» What you have to do
The expected response is the full set of records, unchanged.
◆ ◆ ◆ ◆ ◆
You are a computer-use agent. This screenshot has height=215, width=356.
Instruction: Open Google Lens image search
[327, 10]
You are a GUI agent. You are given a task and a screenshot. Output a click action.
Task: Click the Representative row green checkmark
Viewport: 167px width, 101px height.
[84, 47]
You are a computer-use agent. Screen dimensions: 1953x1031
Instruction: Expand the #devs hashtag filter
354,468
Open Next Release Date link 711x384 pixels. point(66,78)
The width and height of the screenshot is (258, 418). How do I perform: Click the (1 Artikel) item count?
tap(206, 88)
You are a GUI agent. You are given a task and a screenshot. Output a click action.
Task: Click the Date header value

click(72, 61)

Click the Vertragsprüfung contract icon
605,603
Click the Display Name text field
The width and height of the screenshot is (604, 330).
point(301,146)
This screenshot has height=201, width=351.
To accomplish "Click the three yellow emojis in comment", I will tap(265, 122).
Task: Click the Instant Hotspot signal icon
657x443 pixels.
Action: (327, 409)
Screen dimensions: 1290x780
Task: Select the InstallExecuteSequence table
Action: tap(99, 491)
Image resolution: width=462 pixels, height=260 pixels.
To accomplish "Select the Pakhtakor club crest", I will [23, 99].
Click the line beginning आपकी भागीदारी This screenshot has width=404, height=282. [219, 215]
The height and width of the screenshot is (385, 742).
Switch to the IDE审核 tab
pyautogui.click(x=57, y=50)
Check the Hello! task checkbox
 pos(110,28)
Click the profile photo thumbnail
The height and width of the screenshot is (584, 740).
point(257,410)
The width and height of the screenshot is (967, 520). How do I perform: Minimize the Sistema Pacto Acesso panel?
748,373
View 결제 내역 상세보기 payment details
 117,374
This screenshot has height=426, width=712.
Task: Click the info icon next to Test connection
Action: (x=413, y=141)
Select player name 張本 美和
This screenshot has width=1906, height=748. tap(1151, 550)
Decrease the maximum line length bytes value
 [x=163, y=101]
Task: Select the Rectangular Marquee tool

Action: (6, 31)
◆ ◆ ◆ ◆ ◆
» Reply to the exercise
You are a computer-use agent. This screenshot has height=215, width=356.
Instruction: Open Google Lens image search
[327, 10]
You are a GUI agent. You are given a task and a screenshot. Output a click action.
Task: Click the Representative row green checkmark
Viewport: 167px width, 101px height.
[84, 47]
You are a computer-use agent. Screen dimensions: 1953x1031
Instruction: Expand the #devs hashtag filter
354,468
Open Next Release Date link 711x384 pixels. point(66,78)
The width and height of the screenshot is (258, 418). How do I perform: Click the (1 Artikel) item count?
tap(206, 88)
You are a GUI agent. You are given a task and a screenshot. Output a click action.
Task: Click the Date header value

click(72, 61)

Click the Vertragsprüfung contract icon
605,603
Click the Display Name text field
The width and height of the screenshot is (604, 330).
point(301,146)
This screenshot has height=201, width=351.
To accomplish "Click the three yellow emojis in comment", I will tap(265, 122).
Task: Click the Instant Hotspot signal icon
657x443 pixels.
Action: (327, 409)
Screen dimensions: 1290x780
Task: Select the InstallExecuteSequence table
Action: tap(99, 491)
Image resolution: width=462 pixels, height=260 pixels.
To accomplish "Select the Pakhtakor club crest", I will [23, 99].
Click the line beginning आपकी भागीदारी This screenshot has width=404, height=282. [219, 215]
The height and width of the screenshot is (385, 742).
Switch to the IDE审核 tab
pyautogui.click(x=57, y=50)
Check the Hello! task checkbox
 pos(110,28)
Click the profile photo thumbnail
The height and width of the screenshot is (584, 740).
point(257,410)
The width and height of the screenshot is (967, 520). How do I perform: Minimize the Sistema Pacto Acesso panel?
748,373
View 결제 내역 상세보기 payment details
 117,374
This screenshot has height=426, width=712.
Task: Click the info icon next to Test connection
Action: (x=413, y=141)
Select player name 張本 美和
This screenshot has width=1906, height=748. tap(1151, 550)
Decrease the maximum line length bytes value
 [x=163, y=101]
Task: Select the Rectangular Marquee tool

Action: (6, 31)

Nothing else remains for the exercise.